Informationsveranstaltung am 12.01.2016 im Klimahaus in Bremerhaven

Zu diesem Thema haben wir als MIT Kreisverband Bremerhaven den Präsidenten der Bundesvereinigung der Deutschen Arbeitgeberverbände (BDA) Ingo Kramer eingeladen. Wir wollten wissen welche Prioritäten und Maßnahmen der Arbeitgeberpräsident und Metallbauunternehmer sieht und empfehlen würde um die großen Herausforderungen, vor denen Deutschland steht, bewältigen zu können. Aber unser besonderes Interesse galt natürlich der Zukunft und Entwicklung Bremerhavens und des Landes Bremen.

Die Seestadt Bremerhaven, mit 1,5 Mrd. Schulden, und mit wahrscheinlich den meisten Langzeitarbeitslosen in der Republik und vielen Sozialhilfeempfängern hat in den vergangenen Jahren nicht die richtige Wirtschaftspolitik betrieben. Die Stadt und das Land Bremen haben sich zu lange unter Wert verkauft und ist bevölkert von Bedenkenträgern. So die Einschätzung von Kramer. Negative Entwicklungen wirken sich über Jahrzehnte aus und es braucht eine Generation, die Entwicklung zu drehen.
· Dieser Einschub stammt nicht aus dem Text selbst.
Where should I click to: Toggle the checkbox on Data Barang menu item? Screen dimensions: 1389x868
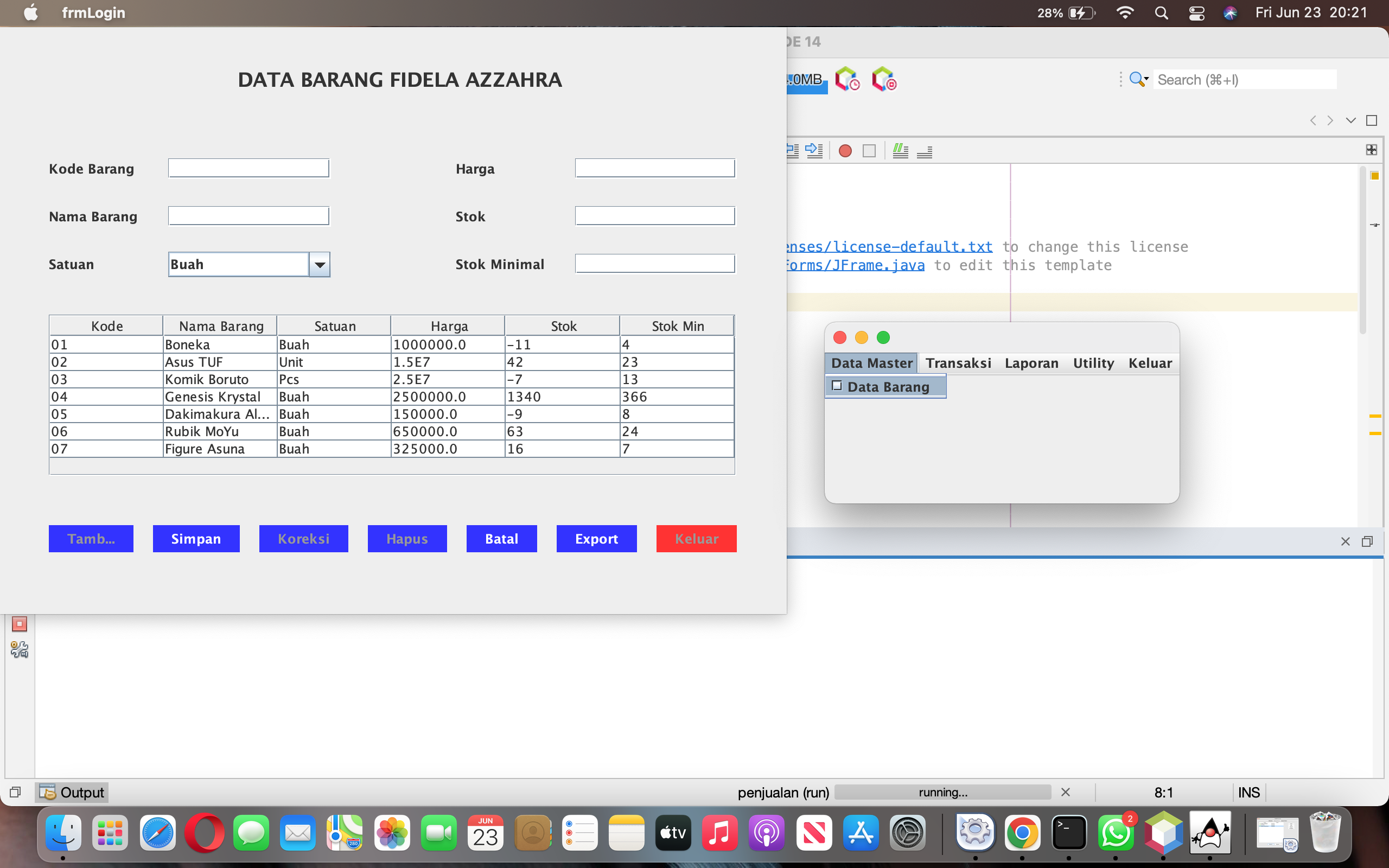[837, 385]
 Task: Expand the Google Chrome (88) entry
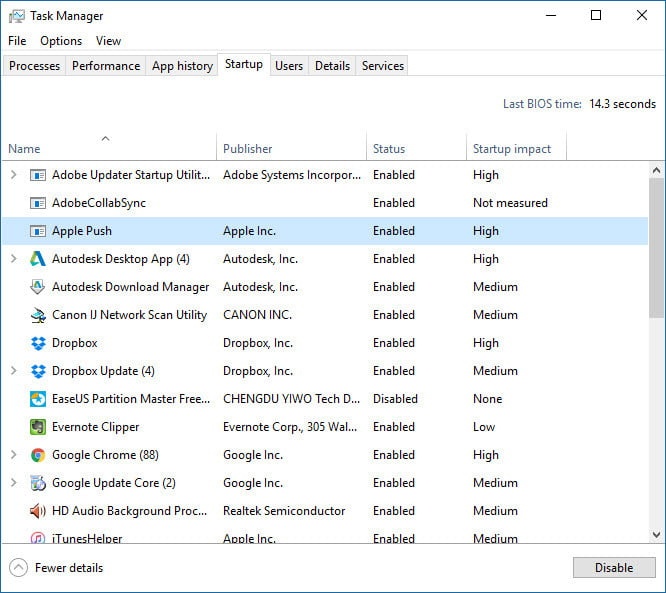coord(13,455)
Aber die Stadt ist auf gutem Wege.

Als Beispiel nannte er die fatale öffentliche Diskussion um den geplanten Offshorehafen. Da sind sie wieder, die Bedenkenträger. Die Stadt als Hafenstadt braucht den Schwerlasthafen am seeschifftiefen Wasser, und zwar schnell. Öffentliche Infrastrukturmaßnahmen in dieser Größenordnung sind eine Investition in die Zukunft und daran muss die Politik festhalten. Wenn unsere Vorfahren so zögerlich gehandelt hätten, hätten wir weder eine Schleuse noch den Containerhafen und vieles andere mehr. Da sind Mut und mutige Entscheidungen gefordert. Als positives Beispiel nannte der BDA-Präsident die Übernahme der Lloyd-Werft durch die malaysisch-chinesische Unternehmensgruppe Genting, durch die die Werft in die Lage versetzt wird, in den Neubau von Kreuzschiffen einzusteigen. Das bringt Arbeitsplätze für die ganze Region und Wirtschaftskraft. Ausdrücklich unterstütze er die Entscheidung des Bremer Senats die Kaje zum Nutzen der Werft zu sanieren und dafür Millionen zu investieren. Die Genting-Gruppe als börsennotiertes Unternehmen braucht Erfolge um nachhaltig am Standort zu operieren und dass muss unterstützt werden.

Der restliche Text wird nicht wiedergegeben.